When Mrs. Senter found that Ellaline and my sister were in the habit of sitting in the tonneau, Young Nick beside me, she asked, after a little hesitation, if she might take his place, leaving the chauffeur to curl himself up on the emergency seat at my feet. She said that half the fun of motoring was to sit by the man at the wheel and share his impressions, like being in the forefront of battle, or going to the first performance of a play, or being in at the death with a hunt. So now you can imagine me with an amusing neighbour, for naturally I consented to the change.
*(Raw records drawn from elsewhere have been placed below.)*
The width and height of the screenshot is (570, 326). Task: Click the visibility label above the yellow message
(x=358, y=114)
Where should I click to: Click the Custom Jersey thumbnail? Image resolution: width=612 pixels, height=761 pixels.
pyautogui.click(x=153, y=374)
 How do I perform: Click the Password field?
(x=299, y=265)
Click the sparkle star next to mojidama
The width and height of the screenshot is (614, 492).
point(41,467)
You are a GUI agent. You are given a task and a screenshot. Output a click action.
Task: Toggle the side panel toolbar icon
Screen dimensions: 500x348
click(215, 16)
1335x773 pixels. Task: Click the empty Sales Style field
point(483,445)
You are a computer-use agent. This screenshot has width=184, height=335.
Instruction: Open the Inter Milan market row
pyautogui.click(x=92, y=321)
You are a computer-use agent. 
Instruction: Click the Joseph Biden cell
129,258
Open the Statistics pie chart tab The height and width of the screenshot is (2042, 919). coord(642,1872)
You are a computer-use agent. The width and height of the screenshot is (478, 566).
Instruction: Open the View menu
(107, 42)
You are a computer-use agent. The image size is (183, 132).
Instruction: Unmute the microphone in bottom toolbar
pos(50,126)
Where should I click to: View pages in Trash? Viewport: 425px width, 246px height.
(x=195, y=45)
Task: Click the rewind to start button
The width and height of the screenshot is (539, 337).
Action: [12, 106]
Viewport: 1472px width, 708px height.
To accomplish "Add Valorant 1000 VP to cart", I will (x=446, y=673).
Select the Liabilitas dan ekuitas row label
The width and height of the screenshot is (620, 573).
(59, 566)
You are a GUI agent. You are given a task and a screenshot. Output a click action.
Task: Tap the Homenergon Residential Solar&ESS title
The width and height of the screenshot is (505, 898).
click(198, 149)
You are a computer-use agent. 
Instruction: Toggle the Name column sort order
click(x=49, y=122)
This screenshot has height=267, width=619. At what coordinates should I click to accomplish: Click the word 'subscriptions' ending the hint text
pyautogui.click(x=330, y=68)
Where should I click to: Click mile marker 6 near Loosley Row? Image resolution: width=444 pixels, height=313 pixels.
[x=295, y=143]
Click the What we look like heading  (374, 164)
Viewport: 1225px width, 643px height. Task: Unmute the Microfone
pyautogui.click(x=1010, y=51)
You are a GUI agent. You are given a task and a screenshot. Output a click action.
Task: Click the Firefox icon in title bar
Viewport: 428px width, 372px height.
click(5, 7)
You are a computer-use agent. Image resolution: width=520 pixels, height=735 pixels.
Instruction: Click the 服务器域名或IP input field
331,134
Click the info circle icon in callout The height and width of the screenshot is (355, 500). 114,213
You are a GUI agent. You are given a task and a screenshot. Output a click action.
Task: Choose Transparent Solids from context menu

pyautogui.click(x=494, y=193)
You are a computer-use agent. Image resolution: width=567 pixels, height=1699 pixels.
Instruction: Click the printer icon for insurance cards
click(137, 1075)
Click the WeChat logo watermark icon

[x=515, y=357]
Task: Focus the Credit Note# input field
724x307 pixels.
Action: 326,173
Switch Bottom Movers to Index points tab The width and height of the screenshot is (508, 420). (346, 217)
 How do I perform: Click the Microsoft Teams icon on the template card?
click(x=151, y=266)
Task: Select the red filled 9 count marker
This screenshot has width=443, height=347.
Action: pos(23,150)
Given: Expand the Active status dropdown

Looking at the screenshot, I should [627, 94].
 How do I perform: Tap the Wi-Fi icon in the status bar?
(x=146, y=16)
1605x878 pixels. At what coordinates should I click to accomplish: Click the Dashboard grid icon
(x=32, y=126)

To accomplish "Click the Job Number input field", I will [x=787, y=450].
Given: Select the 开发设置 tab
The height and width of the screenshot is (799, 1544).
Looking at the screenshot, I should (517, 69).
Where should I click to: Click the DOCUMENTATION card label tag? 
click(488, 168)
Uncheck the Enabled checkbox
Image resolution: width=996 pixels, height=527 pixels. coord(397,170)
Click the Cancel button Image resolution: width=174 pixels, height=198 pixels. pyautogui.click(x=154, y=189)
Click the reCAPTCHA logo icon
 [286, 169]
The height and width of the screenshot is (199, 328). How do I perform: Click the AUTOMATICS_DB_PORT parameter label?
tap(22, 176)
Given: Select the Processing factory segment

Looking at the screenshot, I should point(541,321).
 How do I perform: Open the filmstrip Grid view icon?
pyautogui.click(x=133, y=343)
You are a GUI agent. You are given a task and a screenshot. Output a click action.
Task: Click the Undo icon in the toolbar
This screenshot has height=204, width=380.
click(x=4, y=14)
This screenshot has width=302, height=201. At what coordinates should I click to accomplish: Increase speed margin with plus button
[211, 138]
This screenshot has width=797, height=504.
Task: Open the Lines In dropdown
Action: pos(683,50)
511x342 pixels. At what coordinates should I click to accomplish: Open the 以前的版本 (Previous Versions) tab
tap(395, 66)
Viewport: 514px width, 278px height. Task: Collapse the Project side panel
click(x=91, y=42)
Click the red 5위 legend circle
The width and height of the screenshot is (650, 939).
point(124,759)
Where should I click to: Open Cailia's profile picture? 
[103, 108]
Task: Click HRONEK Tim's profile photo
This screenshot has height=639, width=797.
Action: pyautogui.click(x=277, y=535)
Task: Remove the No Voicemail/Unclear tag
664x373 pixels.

Neither Ellaline nor Emily had suggested companioning me, and though I must say I had thought of proposing it to Ellaline, I hadn't found the courage. She would no doubt have been too polite to refuse, while perhaps disliking the plan heartily. Now, Burden has been allotted a place with her and my sister, which is probably agreeable to Ellaline.

Curious! Even the frankest of girls—and I believe Ellaline to be as frank as her sex allows—can be secretive in an apparently motiveless way. Why should she tell me one moment that she didn't like Burden, and the next (practically) ask me to invite him and his aunt to travel with us, because she "admires Mrs. Senter immensely"? Or perhaps it is that the child doesn't know her own mind. I am studying her with deepening interest, but am not likely to have as many opportunities now there are more of us. She and Burden, being the young girl and the young man of the party, will, of course, be much together, and Mrs. Senter will fall to my lot for any excursions which may not interest, or be too tiring for, Emily. This boy's presence makes me realize, as I didn't until I had a young man of twenty-one constantly under my eyes, that the knocking of the "younger generation" has already begun to sound on my door. I had better hearken, I suppose, or some one else will kindly direct my attention to the noise. I confess I don't like it, but it's best to know the worst, and keep the knowledge in the heart, rather than read it in the mockery of some pretty girl's eyes—a pretty girl to whom one is an "old boy," perhaps.

Jove, Pat, that sticks in my gorge! It's not a thought to take to bed and go to sleep with if one wants pleasant dreams. I'm stronger than I ever was, my health is perfect, I have few gray hairs, my back is straight. I feel as if the elixir of youth ran hot in my veins. Yet one sees headlines in the papers, "Too Old at Forty." And—one is forty. It didn't matter—that is, I didn't think of it, until the coming of this boy.

His very ideas and manners are different from mine. No doubt they're the approved ideas and manners of his generation, as we had ours at his age. I wear my hair short, and think no more of its existence except to wash and brush it; but this Dick parts his in the middle, and sleeks the long locks back, keeping them smooth as a surface of yellowish satin, with bear's grease or lard, or some appalling, perfumed compound. His look is a mixture of laziness and impudence, and half his sentences he ends up with "What?" or even "What-what?" His way with women is slightly condescending, and takes their approval for granted. There's no youthful shyness about him, and what he wants he expects to get; but with me he puts on an irritating, though, I fear, conscientious air of deference that relegates me to the background of an older generation; sets me on a pedestal there, perhaps; but I have no wish for a pedestal.

Still, to do him justice, the lad is neither ill-looking nor ill-mannered. Indeed, women may consider him engaging. His aunt seems devoted to him, and says he is irresistible to girls. I think if no "greenery yallery" haze floated before my eyes, I might see that he is rather a decent boy, extremely well-groomed, alert, with good, short features and bright eyes. When he walks with Ellaline he has no more than an inch the advantage of her in height, but he has a well-knit figure and a "Sandhurst bearing."